Free Lyra Webcast Re: Low cost OEM ink?

Pistos

Getting Fingers Dirty
Joined
Jun 16, 2006
Messages
14
Reaction score
0
Points
22
This should prove interesting - someone make us aware of this yesterday on the comp.periphs.printers newsgroup - I've registered for the webcast.


Breaking the Model: Will Chinese Consumers Force Printer OEMs to Give Up Their Razors and Blades?
Jan 16 2007 @ 2:00 PM ET / 11:00 AM PT

Register here.
http://www.webcastgroup.com/client/start.asp?wid=0660116073085

For more than a decade, the printer industry has counted on a lucrative combination of low-cost hardware that draws in buyers and high-priced supplies that deliver some of the best margins of any business. But now printer manufacturers are running head-on into cost-conscious Chinese consumers who just say no to expensive cartridges.
HP has responded with its Simple Black cartridge line, which delivers inferior print quality for a lower price. But now Epson, has gone one big step further, and made low-cost cartridges the centerpiece of its Chinese consumer printer marketing strategy. If this strategy sells printers, competitors will have no choice but to respond in kind, and not just in China. The industry could be facing something it has quietly dreaded for years: a consumables pricing nuclear war that melts the razor-and-blades model and incinerates the industrys rich profit margins.
Join Lyras Charles LeCompte, president, and Jiqiang Rong, director of primary research, for a free Webcast on Tuesday, January 16 at 2 p.m. eastern standard time. Find out the impact Epsons strategy could have on the rest of the imaging industry. From OEM to aftermarket, this live Webcast is an event you must attend.
 

mikling

Printer VIP
Platinum Printer Member
Joined
Jul 2, 2006
Messages
3,239
Reaction score
1,471
Points
313
Location
Toronto, Canada
If you look carefully at HP's ploy and I suspect Epson as well you'll probably find that yes, the cartridges do not cost as much as before but look carefully at what the usable capacity is. You'll be shocked. If anything, it has become more lucrative for them. Look at what the 92, 93 costs. Look at how much a 94,95 costs in comparison. Compare how much ink is in there as compared to a similar with a higher capacity. Don't let the exterior size fool you. HP has put smaller sponges in there and the new sponges don't have the same quality as before. You get 1/3 rd of the ink capacity but pay 30% less. ( Read that carefully. On a per CC basis they just doubled the cost!!!!!!) The consumer looks at the cost of the ink cartridge and looks at the packaging and then feels HP has lowered the price of inks. Great they say. These new cartridges are so much cheaper. RIGHT! They don't realize that they are paying double what it cost before.
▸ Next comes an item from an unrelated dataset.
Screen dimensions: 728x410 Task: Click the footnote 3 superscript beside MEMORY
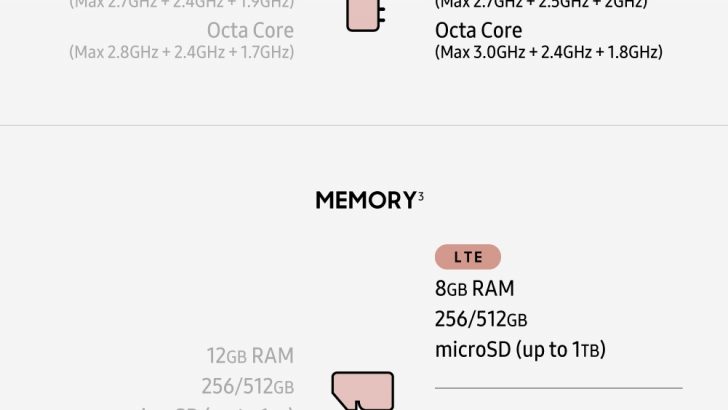tap(421, 194)
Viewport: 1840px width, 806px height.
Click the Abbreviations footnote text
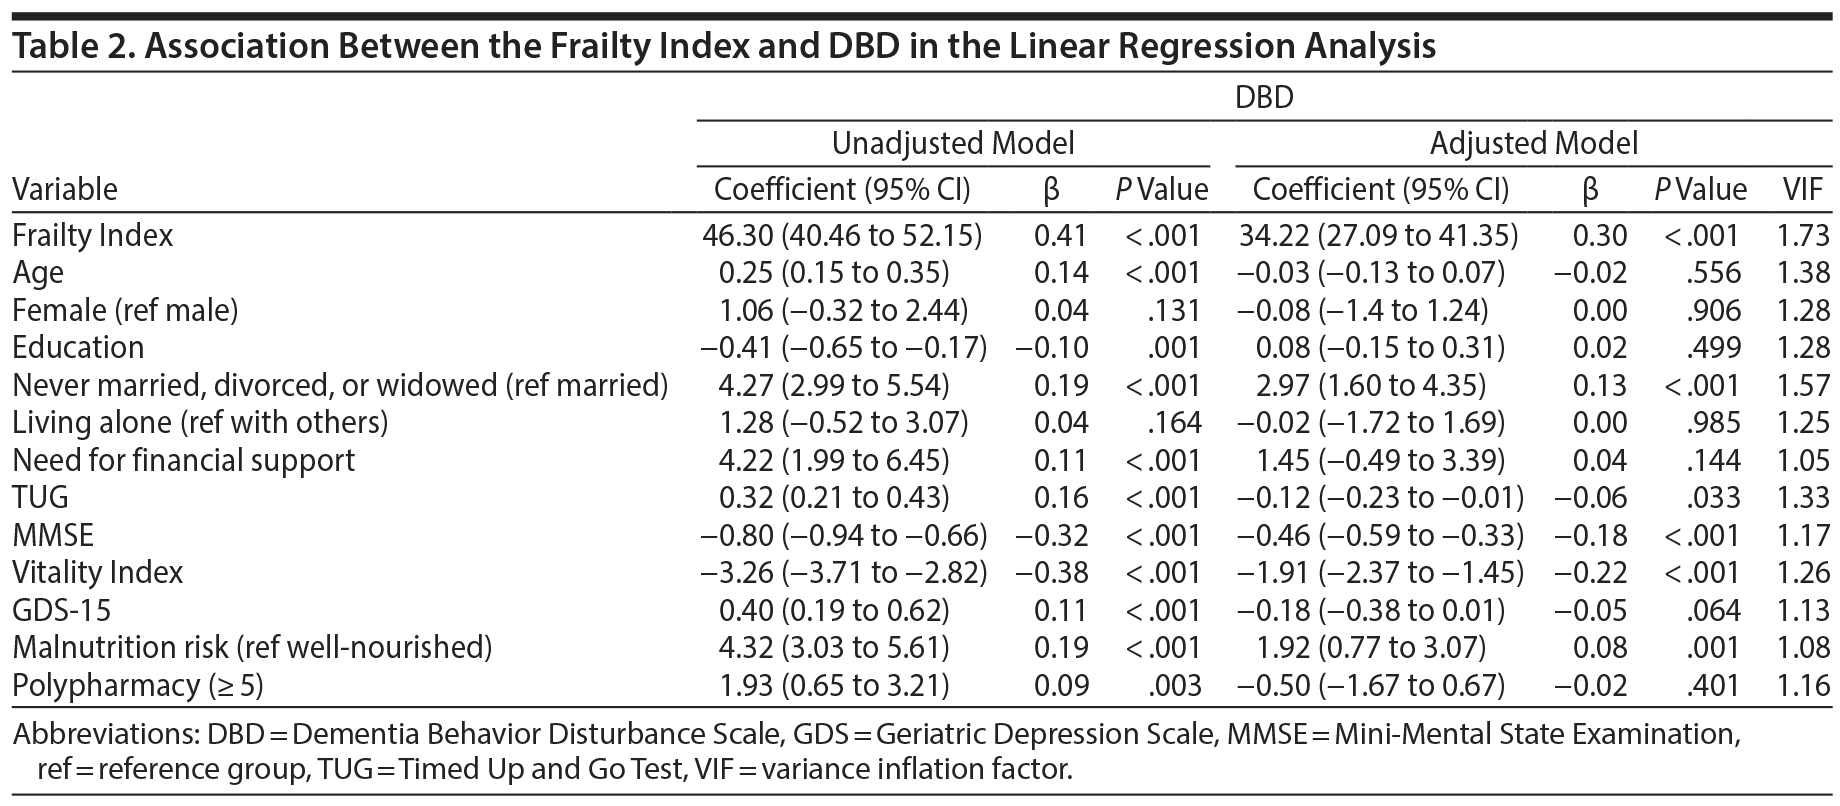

Now what they have done is put the squeeze on the retail refillers. How come? the price of the new cartridge makes the refiller business tougher because for a few bucks more than a refill a consumer can get a new cartridge. So many do just that and bypass the refill now. In the end though this game has a loser and what it is that the consumer pays a very high price per page.